People have complained that the ending sucks, but I don't necessarily think that's true. It's just that it isn't quite handled in the most effective way possible. Desmond's "death" (if that's what it really is) lacks anything in the way of dramatic build-up or execution. The basic ideas and story beats are great, it's just that the pacing in the cutscenes feels completely rushed. Part of it is due to the cutscene editing, part of it is due to bad voice direction. But it's really unfortunate that so many interesting and
potentially affecting ideas are hurried along the way they are, as if the cutscene editor and voice directors were just trying to rush their way through a days work, rather than spending time to get the
pacing right in a cutscene.
As it is, they wrap the story up so quickly that Desmond ends up feeling like a completely throwaway character. I mean, he was never exactly the most appealing or fascinating character in the world, but after spending 5 games with this guy, I would have expected them to handle something like his
death scene with a much more careful hand.

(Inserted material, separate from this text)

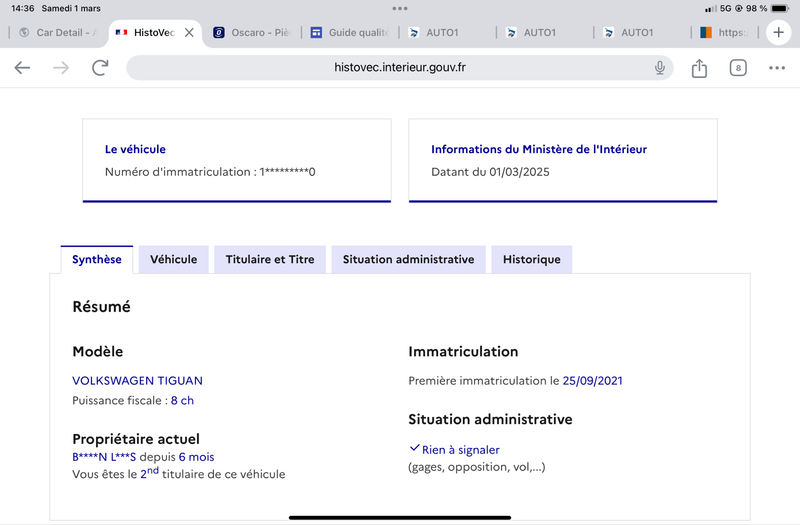Viewport: 800px width, 525px height.
Task: Switch to the Oscaro browser tab
Action: (x=255, y=33)
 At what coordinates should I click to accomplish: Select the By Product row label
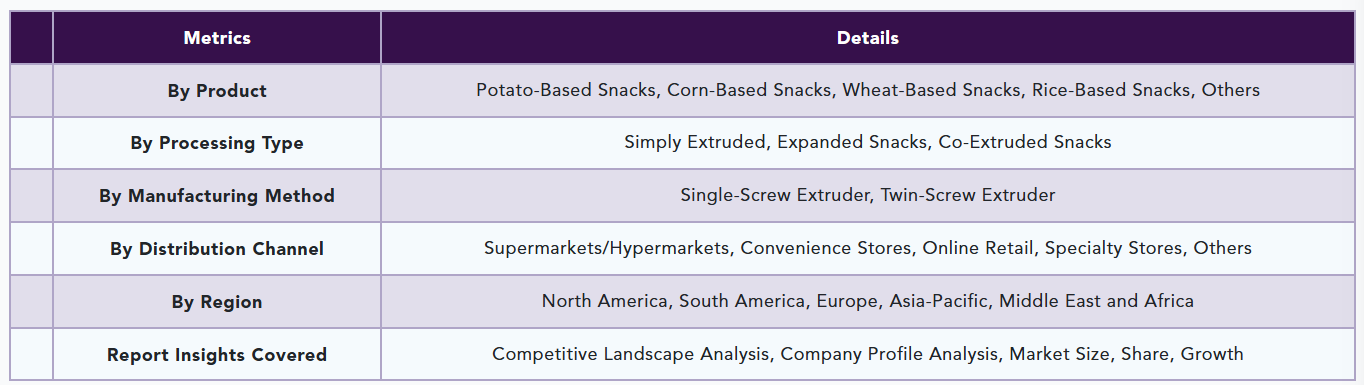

Likewise, as I've mentioned before, Connor just isn't that great a character, which is doubley disappointing since his background as a half-British/half-Indian Assassin had such potential. I've always dreamed of playing a game where the main character is a lithe, tomahawk-weilding native warrior. And gameplay-wise, this doesn't disappoint at all (the counter-kills are excellent). But as a character, he's totally bland and lacking.
The game actually starts with you playing as his father, Haytham, who, in the words of the AC3 staff, was meant to be a sort of "dark James Bond". Thing is, they pull that idea off really well, which makes Haytham an incredibly fun and interesting character. But then you stop playing as him a fourth of the way through. And then you're stuck playing this no-personality hothead who gets angry like a teenager every five seconds. And then that angry teenager kills Haytham in one of the least climactic fights of the game.
And then you're just left thinking "fuck... I wish I would have been playing as
that guy the whole time instead."
On that note (the anti-climactic fight one), it just needs to be said that the AC development team really needs to learn how to better integrate gameplay into increasing the drama and impact of a story.
In a game where you play as an
assassin, it's totally ridiculous that the last three "marks" are all killed in cutscenes. And for two of those three, the missions involved don't feel at all like anything big and intense and "end of game-worthy"... they actually feel like some of the least-exciting ones in the entire game.
One of them involves a big, elaborate, epic-sounding plan, detailed in the preceding cutscenes... a plan which gets cut short by a cannonball and ends with you fighting a single guy while your abilities are inhibited.
And the other one involves a very short chase sequence which leads to a cutscene where the "mark" (the main villain of the game, actually) gets stabbed once and dies with little flair. Granted, it is one of the few cutscenes where the dramatic potential of the situation is properly communicated the way it should be, but it ends up feeling hollow nonetheless because there was little in the way of interactivity involved. The
player doesn't beat the big, main bad guy... the game does it for you.
It just feels like the creative team and the gameplay team weren't working together much during development. The two elements feel completely separate from eachother, which clearly isn't the right way to do things.